17. Nonostante l’ordinanza di custodia cautelare emessa nei confronti del ricorrente, quest’ultimo non fu mai arrestato e rimase in libertà per tutta la durata del procedimento penale a suo carico. Fu quindi considerato latitante fino alla decisione della Corte di Cassazione del 9 gennaio 2004 e fu successivamente considerato contumace e processato in contumacia. Il ricorrente fu rappresentato dinanzi ai tribunali interni da quattro avvocati di fiducia.

(b) Il procedimento di primo grado

18. Nel frattempo, la causa fu rinviata dinanzi al Tribunale di Palermo. Il ricorrente fu accusato di appartenenza a pieno titolo a CO RA, unitamente a S.R., G.B., e G.G., dal 29 marzo 1992 “fino ad oggi” (vale a dire il giorno del suo rinvio a giudizio).

19. Il 5 luglio 2006 il Tribunale, qualificando il reato come concorso esterno in associazione di stampo mafioso in violazione degli articoli 110 e 416 bis del CP, condannò il ricorrente a nove anni di reclusione.

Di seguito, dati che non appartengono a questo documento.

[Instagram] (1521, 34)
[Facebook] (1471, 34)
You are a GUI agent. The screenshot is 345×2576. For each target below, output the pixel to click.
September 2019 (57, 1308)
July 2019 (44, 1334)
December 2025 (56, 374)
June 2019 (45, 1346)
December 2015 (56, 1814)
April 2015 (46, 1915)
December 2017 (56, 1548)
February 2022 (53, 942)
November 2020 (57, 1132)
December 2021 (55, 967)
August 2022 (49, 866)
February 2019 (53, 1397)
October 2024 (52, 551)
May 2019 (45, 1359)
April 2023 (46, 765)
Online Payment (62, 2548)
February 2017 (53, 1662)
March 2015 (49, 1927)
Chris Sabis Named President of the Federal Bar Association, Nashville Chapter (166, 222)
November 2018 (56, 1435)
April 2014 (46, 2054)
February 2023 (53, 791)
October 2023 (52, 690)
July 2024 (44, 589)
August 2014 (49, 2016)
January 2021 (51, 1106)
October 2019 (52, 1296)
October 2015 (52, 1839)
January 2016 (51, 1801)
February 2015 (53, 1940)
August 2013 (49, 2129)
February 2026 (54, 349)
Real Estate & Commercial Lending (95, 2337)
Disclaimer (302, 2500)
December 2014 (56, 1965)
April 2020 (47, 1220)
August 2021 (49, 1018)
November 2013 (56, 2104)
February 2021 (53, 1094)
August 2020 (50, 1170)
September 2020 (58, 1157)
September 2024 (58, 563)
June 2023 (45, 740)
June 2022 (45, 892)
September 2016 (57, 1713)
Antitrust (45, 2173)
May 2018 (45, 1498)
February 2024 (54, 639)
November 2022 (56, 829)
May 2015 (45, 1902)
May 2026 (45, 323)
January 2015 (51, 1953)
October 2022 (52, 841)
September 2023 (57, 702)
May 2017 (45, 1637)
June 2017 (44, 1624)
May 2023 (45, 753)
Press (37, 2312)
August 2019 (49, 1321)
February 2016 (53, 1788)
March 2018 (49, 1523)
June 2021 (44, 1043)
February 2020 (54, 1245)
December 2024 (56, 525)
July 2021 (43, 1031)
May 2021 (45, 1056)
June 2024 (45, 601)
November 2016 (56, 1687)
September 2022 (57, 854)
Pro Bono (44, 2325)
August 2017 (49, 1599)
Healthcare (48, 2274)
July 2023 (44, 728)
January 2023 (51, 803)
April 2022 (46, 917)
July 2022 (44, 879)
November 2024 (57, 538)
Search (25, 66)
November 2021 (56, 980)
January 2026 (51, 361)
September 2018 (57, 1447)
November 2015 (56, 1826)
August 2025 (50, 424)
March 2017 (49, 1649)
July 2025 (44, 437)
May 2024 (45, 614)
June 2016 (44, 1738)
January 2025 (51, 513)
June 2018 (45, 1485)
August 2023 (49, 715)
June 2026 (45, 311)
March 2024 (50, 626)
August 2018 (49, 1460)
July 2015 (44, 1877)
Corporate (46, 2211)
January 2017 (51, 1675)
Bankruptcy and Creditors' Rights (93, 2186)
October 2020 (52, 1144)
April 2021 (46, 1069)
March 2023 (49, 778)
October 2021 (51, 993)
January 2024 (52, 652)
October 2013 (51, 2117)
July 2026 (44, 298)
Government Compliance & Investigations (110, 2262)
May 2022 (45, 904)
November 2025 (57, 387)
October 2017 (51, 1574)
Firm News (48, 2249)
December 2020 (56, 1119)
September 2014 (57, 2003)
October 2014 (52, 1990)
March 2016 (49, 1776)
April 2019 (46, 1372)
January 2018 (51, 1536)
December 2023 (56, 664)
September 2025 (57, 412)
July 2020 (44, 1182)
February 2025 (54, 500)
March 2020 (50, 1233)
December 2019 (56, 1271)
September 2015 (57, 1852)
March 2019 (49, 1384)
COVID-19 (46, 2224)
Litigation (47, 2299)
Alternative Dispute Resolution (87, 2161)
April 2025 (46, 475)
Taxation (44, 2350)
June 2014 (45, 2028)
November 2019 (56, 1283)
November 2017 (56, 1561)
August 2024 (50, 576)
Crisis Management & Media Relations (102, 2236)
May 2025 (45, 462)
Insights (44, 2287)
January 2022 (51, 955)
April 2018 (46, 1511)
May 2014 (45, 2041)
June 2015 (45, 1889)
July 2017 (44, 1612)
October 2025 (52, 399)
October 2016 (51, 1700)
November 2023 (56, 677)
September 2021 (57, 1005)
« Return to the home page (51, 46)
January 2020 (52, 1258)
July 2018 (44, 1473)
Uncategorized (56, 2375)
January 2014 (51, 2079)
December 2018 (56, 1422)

20. Il Tribunale pronunciò tale decisione sulla base di vari documenti, testimonianze e prove raccolte attraverso intercettazioni telefoniche ed ambientali nonché sulla base delle dichiarazioni rese da diversi pentiti (ex appartenenti alla mafia che collaboravano con la giustizia), compreso A.G. il quale, in quanto ex membro apicale di CO RA, era stato in stretto contatto con il capo dell’organizzazione.

21. Tutti i pentiti, compreso A.G., erano stati essi stessi condannati per concorso in CO RA e molti di loro erano stati inoltre condannati per altri reati, quali il traffico di stupefacenti, l’estorsione e l’omicidio volontario.

22. Secondo il Tribunale, le prove acquisite nell’ambito del processo principale avevano dimostrato che nel corso degli anni il ricorrente, pur essendo vissuto per un certo periodo in Sudafrica, era stato in contatto con diversi membri al vertice dell’associazione mafiosa, direttamente o tramite i suoi parenti che vivevano in Italia. Era stato provato che tali rapporti si erano protratti dopo il suo proscioglimento.

23. In particolare, nella primavera del 1996 il ricorrente – il quale, secondo diversi pentiti e testimoni, era un membro da lunga data di CO RA, aveva ospitato due mafiosi, G.B. e G.G., in Sudafrica. Tale ospitalità era stata offerta ben dopo il 29 maggio 1996 quando i due uomini erano stati dichiarati ufficialmente latitanti. Era stato inoltre provato che fino a poco prima del processo, il ricorrente aveva effettuato investimenti e svolto attività di riciclaggio di denaro per conto di vari membri apicali dell’organizzazione criminale, incluso il capo di CO RA.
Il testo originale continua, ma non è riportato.